[Records from a collection]

● ● ● ● ● ● ●

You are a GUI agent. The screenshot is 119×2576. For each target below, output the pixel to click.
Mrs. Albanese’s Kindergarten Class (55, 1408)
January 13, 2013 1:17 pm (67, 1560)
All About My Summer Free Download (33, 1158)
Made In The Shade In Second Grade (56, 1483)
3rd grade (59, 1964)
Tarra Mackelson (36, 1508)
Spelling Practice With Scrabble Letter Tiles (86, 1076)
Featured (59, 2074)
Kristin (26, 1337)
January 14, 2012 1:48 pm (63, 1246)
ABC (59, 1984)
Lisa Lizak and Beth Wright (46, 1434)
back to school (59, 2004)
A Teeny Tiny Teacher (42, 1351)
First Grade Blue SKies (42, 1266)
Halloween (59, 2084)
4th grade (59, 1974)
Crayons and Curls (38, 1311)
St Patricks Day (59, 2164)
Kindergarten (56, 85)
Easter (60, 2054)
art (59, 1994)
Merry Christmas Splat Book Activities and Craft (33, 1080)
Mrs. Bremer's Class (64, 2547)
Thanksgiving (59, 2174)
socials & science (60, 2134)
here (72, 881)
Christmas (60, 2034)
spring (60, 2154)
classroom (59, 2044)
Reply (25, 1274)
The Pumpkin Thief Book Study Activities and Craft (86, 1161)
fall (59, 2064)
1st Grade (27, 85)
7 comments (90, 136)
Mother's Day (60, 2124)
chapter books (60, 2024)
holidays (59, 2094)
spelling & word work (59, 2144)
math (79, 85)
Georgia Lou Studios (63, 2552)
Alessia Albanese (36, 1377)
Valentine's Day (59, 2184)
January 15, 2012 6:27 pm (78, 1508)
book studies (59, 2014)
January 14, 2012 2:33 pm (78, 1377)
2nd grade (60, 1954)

● ● ● ● ● ● ●

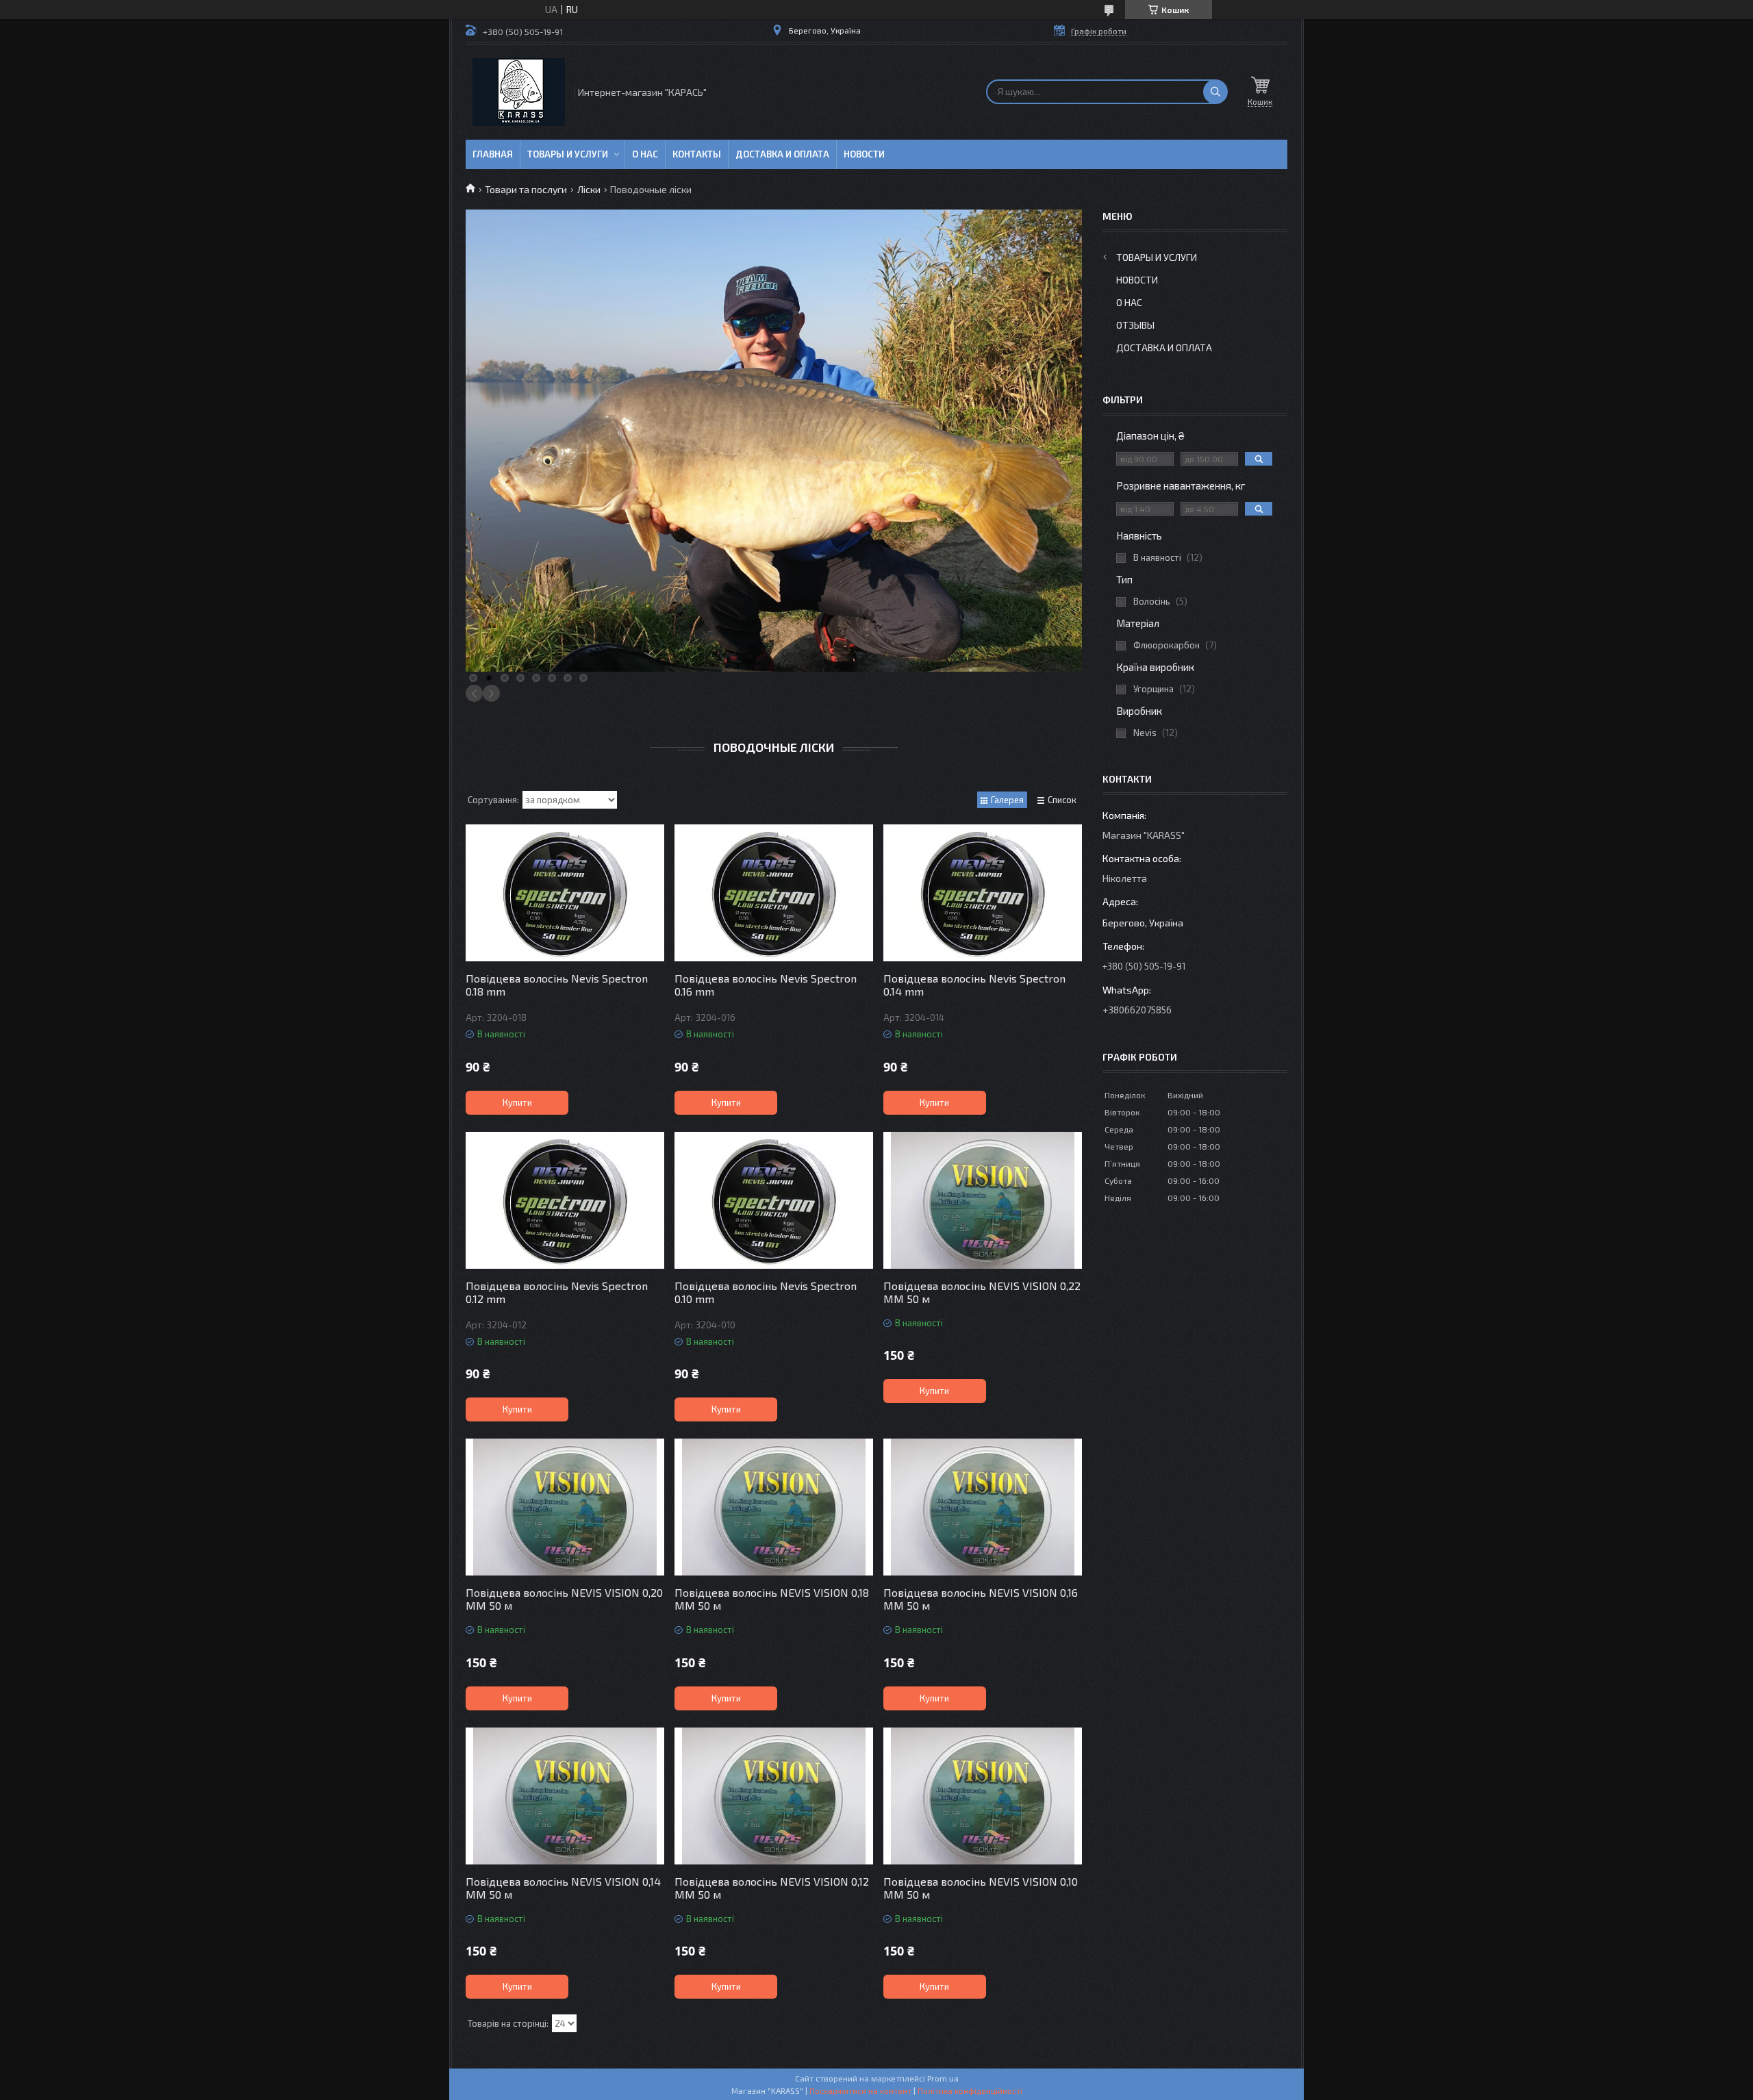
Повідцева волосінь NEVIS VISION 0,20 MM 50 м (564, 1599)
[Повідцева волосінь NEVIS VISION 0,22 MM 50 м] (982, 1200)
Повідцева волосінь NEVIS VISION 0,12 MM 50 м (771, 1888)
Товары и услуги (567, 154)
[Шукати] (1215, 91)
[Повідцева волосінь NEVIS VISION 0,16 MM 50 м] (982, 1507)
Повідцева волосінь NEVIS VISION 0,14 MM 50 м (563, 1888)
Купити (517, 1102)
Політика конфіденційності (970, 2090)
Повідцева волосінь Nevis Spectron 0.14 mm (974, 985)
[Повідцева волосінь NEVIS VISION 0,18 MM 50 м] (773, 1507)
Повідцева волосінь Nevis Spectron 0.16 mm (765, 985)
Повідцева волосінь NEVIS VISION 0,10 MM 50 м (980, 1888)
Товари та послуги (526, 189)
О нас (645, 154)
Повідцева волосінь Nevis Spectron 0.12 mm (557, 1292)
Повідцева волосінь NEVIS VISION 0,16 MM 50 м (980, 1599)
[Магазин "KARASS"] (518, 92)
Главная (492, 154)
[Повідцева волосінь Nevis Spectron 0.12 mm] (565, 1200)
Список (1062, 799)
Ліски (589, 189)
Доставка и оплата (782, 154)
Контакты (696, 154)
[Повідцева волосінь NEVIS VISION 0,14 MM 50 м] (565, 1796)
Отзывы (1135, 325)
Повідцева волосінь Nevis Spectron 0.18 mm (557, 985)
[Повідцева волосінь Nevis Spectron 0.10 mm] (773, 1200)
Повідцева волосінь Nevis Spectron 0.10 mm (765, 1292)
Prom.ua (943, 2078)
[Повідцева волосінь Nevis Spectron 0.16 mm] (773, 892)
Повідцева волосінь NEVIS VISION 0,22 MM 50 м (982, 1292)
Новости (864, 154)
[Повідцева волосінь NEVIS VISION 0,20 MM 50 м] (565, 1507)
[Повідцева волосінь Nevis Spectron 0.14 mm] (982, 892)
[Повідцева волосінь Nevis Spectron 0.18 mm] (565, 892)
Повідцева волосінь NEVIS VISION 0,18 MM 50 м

● ● ● ● ● ● ●

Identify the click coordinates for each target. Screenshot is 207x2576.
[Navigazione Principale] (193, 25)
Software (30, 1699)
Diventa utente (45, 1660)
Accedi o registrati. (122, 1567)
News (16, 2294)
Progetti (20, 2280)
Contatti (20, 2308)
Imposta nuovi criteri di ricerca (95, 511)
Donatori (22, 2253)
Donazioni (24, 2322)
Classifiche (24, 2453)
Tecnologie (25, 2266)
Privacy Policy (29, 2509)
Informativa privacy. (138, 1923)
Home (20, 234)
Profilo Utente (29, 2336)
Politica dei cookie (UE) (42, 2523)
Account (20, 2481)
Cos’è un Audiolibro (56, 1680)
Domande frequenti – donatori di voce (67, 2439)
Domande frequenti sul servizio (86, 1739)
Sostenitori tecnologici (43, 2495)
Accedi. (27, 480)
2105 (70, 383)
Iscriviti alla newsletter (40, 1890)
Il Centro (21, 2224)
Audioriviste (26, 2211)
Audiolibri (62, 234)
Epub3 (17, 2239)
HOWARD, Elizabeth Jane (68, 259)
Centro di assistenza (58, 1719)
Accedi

● ● ● ● ● ● ●

* PROBLEM DESCRIPTION
Select every line of the records holding the string "target".

* OUTPUT OF THE EXERCISE
You are a GUI agent. The screenshot is 119×2576. For each target below, output the pixel to click.
Identify the click coordinates for each target. Screenshot is 207x2576.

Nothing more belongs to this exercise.